*Brief:* Below are records that must be duplicated exactly.
══════
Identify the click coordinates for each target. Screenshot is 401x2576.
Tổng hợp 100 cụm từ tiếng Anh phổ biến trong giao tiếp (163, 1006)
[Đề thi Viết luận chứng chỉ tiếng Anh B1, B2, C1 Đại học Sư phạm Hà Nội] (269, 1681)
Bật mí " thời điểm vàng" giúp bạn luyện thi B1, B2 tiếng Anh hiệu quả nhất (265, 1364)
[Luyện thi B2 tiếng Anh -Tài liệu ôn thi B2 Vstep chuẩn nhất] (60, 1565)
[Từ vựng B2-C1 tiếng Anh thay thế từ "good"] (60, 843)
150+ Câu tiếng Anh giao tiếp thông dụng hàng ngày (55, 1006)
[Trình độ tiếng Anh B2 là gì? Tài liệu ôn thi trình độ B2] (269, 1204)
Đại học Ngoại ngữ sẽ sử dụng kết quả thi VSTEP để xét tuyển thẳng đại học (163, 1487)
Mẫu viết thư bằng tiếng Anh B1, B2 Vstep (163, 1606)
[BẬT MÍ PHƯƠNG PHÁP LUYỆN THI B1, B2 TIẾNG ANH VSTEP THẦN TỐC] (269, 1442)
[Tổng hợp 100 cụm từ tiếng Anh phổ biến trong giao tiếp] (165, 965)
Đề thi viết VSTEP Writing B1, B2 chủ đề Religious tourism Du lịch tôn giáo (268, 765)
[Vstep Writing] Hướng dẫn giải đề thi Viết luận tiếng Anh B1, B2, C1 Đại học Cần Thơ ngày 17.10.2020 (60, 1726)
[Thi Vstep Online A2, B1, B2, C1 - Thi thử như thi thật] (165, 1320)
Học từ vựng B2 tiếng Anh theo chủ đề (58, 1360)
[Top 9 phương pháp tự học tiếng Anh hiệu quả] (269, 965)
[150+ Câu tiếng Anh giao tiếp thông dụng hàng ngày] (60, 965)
══════
*Expected answer:*
Identify the click coordinates for each target. Screenshot is 401x2576.
Tổng hợp 100 cụm từ tiếng Anh phổ biến trong giao tiếp (163, 1006)
[Đề thi Viết luận chứng chỉ tiếng Anh B1, B2, C1 Đại học Sư phạm Hà Nội] (269, 1681)
Bật mí " thời điểm vàng" giúp bạn luyện thi B1, B2 tiếng Anh hiệu quả nhất (265, 1364)
[Luyện thi B2 tiếng Anh -Tài liệu ôn thi B2 Vstep chuẩn nhất] (60, 1565)
[Từ vựng B2-C1 tiếng Anh thay thế từ "good"] (60, 843)
150+ Câu tiếng Anh giao tiếp thông dụng hàng ngày (55, 1006)
[Trình độ tiếng Anh B2 là gì? Tài liệu ôn thi trình độ B2] (269, 1204)
Đại học Ngoại ngữ sẽ sử dụng kết quả thi VSTEP để xét tuyển thẳng đại học (163, 1487)
Mẫu viết thư bằng tiếng Anh B1, B2 Vstep (163, 1606)
[BẬT MÍ PHƯƠNG PHÁP LUYỆN THI B1, B2 TIẾNG ANH VSTEP THẦN TỐC] (269, 1442)
[Tổng hợp 100 cụm từ tiếng Anh phổ biến trong giao tiếp] (165, 965)
Đề thi viết VSTEP Writing B1, B2 chủ đề Religious tourism Du lịch tôn giáo (268, 765)
[Vstep Writing] Hướng dẫn giải đề thi Viết luận tiếng Anh B1, B2, C1 Đại học Cần Thơ ngày 17.10.2020 (60, 1726)
[Thi Vstep Online A2, B1, B2, C1 - Thi thử như thi thật] (165, 1320)
Học từ vựng B2 tiếng Anh theo chủ đề (58, 1360)
[Top 9 phương pháp tự học tiếng Anh hiệu quả] (269, 965)
[150+ Câu tiếng Anh giao tiếp thông dụng hàng ngày] (60, 965)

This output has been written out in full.